The large and rather unfriendly looking woman standing behind the security desk is not amused. Maybe she hasn’t had her morning coffee. Looking down at the dirty mug I decide that maybe she hasn’t had enough morning coffee.
I am already five minutes late. And now I am wet. Not a little wet. A lot wet. Like winning-coach-at-a-bowl-game-after-giddy-grown-men-dump-a-keg-of-sticky-neon-performance-drink-all-over-him wet.

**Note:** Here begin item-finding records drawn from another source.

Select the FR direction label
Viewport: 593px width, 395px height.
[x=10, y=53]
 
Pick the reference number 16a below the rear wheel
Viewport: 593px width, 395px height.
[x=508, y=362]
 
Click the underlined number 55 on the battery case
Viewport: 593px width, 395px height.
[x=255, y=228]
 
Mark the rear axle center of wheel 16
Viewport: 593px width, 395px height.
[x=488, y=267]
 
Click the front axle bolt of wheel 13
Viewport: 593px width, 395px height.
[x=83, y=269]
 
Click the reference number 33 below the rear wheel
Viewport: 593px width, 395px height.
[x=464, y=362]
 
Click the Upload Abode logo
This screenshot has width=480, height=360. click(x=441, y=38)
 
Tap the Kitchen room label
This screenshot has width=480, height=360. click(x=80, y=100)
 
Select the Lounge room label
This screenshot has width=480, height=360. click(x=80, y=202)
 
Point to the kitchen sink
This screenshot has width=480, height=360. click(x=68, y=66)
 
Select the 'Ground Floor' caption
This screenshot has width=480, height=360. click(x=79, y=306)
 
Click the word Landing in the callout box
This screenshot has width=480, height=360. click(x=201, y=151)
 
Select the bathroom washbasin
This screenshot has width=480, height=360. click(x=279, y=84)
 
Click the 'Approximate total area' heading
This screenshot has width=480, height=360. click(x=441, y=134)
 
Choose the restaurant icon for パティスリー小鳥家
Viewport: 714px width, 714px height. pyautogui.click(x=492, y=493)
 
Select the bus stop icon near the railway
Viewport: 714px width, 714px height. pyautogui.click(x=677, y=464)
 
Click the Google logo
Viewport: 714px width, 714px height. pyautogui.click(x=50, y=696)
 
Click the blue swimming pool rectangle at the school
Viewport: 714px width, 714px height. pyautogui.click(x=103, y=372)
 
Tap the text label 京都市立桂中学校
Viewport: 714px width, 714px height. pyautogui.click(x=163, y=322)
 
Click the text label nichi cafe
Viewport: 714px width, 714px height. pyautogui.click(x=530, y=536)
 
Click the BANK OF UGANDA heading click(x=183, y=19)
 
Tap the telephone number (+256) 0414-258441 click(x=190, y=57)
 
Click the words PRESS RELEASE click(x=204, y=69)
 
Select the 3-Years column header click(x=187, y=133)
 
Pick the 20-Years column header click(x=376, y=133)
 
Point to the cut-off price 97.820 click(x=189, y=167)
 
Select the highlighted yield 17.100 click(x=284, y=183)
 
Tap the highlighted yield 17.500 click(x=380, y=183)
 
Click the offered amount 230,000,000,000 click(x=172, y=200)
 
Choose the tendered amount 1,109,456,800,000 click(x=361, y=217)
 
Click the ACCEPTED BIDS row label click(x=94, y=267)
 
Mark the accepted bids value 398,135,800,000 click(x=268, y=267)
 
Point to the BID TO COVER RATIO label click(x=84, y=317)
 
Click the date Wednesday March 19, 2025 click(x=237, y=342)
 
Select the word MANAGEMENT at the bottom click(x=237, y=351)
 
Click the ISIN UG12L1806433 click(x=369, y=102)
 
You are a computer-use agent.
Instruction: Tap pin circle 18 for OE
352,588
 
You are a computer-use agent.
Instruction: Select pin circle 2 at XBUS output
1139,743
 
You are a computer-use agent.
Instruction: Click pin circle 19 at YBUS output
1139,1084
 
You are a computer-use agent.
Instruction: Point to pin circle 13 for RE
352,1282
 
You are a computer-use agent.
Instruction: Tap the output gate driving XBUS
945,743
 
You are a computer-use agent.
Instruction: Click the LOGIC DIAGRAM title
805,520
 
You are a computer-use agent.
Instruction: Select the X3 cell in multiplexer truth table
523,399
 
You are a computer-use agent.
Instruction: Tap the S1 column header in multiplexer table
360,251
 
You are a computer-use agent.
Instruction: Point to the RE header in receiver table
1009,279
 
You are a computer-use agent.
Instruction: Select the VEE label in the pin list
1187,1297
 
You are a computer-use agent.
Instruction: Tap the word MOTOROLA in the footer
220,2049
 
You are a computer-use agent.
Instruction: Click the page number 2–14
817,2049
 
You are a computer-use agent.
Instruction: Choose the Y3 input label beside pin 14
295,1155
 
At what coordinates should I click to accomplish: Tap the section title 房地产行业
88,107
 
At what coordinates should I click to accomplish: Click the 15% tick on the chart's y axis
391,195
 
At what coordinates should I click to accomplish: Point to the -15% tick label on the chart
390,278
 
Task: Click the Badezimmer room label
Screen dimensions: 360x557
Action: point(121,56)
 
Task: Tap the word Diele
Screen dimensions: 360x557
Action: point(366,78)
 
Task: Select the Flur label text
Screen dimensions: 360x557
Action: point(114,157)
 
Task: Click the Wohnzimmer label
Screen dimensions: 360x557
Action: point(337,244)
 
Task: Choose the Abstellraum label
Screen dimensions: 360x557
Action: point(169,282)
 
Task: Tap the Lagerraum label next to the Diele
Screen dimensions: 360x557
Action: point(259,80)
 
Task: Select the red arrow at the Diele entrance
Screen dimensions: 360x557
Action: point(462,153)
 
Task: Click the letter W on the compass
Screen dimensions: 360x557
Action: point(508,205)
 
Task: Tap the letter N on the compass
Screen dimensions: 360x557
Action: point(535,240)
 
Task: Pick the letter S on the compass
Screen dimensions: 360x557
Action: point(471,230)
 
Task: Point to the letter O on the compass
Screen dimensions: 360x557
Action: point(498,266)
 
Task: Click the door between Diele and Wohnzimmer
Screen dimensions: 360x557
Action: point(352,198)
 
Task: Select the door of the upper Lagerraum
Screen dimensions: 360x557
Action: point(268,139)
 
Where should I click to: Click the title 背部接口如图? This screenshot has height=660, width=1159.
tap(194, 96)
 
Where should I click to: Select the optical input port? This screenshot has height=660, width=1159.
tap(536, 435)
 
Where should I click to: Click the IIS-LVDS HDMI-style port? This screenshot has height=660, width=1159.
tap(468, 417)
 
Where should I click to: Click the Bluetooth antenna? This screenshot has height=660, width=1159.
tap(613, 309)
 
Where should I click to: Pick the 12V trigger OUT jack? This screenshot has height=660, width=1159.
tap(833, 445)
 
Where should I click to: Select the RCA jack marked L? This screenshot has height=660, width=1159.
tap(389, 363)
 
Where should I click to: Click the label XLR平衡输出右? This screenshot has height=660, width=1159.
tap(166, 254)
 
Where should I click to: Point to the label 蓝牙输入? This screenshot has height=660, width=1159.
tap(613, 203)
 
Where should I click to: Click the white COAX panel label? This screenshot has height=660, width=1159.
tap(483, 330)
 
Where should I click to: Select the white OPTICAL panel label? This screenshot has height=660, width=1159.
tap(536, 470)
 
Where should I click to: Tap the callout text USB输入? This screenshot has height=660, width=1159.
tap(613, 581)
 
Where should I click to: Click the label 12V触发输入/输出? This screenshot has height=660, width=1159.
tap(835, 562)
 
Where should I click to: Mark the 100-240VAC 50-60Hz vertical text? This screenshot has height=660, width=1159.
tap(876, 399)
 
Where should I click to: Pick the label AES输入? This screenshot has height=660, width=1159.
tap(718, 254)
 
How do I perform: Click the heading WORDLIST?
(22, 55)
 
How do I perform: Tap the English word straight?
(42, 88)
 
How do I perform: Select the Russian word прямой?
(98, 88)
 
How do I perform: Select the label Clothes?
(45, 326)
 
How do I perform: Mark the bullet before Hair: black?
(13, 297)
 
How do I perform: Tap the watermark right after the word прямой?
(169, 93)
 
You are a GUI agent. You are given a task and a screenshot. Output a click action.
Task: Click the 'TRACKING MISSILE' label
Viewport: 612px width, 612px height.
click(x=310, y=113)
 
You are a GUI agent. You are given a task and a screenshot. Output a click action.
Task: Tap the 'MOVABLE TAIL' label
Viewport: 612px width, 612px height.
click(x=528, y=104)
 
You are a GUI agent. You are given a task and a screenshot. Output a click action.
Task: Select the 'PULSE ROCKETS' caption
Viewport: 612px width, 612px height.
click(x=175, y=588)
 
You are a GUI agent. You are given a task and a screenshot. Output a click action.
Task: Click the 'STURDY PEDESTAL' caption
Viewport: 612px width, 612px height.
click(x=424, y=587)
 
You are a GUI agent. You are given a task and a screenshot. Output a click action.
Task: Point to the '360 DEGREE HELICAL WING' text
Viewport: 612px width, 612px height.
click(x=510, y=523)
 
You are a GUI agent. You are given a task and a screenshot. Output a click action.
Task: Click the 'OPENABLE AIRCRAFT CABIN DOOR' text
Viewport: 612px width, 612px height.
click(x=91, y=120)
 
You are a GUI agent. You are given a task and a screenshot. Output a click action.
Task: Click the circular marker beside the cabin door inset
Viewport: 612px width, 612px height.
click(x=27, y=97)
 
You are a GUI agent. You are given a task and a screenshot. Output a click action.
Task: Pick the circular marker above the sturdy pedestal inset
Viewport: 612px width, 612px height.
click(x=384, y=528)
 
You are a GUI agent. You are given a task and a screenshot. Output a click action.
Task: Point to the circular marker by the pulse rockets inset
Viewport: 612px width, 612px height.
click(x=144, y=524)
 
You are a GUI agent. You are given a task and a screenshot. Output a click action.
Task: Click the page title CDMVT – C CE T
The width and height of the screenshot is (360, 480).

My exceptional blowout is plastered in thick wavy rivulets to my head, my perfectly pressed pant suit is wilting, my peach silk shirt is painted on to my chest, and the toes peeping out of my pumps make a repulsive sucking sound when I move. For a brief – very brief – moment I consider the possibility that this unlovely woman might have the secret map to a hairdryer. Except that I am pretty sure there might be a strong possibility she has never actually seen a hairdryer.
Maybe she knows the cab driver that just dropped me off – the one that couldn’t find the building of one of the highest employers in this lovely All-American town and then kept his surly rear firmly planted in the driver’s seat while I unloaded my bags.
In the pouring rain.
In the 60 seconds it took to get out of the car, unload my bags and sprint in 3.5-inch stilettos through the revolving door I went from poised professional to something fished out of the Indian Ocean off a capsized ferry. After dislodging my roller bag from the revolving door, I had managed to lurch my way across the slick foyer without complete failure.
And now Ms. Surly Pants is raising an eyebrow. An eyebrow that I can’t stop staring at because it has never spent time with an aesthetician and if she raises it any higher I am going to squash it right back down to where it belongs. And because this five-foot-one-inch mess has 10 senior executives waiting for her upstairs.
And because, damn it, she had awesome hair five minutes ago.
If I gave any credence to fate – don’t bother campaigning because I’m an undecided and no amount of prodding is going to move me off the fence in either direction – I would suspect that this charming town doesn’t want me. Maybe it knows that I come with baggage, literal and figurative. That this is a test of who I am and if I am ready to venture past the front gate.
It started when I was selected by airport security for both a peek and a pat. (I hope they enjoyed that little jaunt under the hood, because at least one of us should have a good time.) Then when I landed on the other side in this picturesque slice of Americana, I managed to lose myself in the stairwells trying to find the curb. And now she is telling me that there is no restroom in which I can attempt to recover from the storm that just spun me through the door until I arrive on the 21st floor. Where executives are waiting to see if I have the right stuff.
I do. They are just going to have to get out a mop to find it.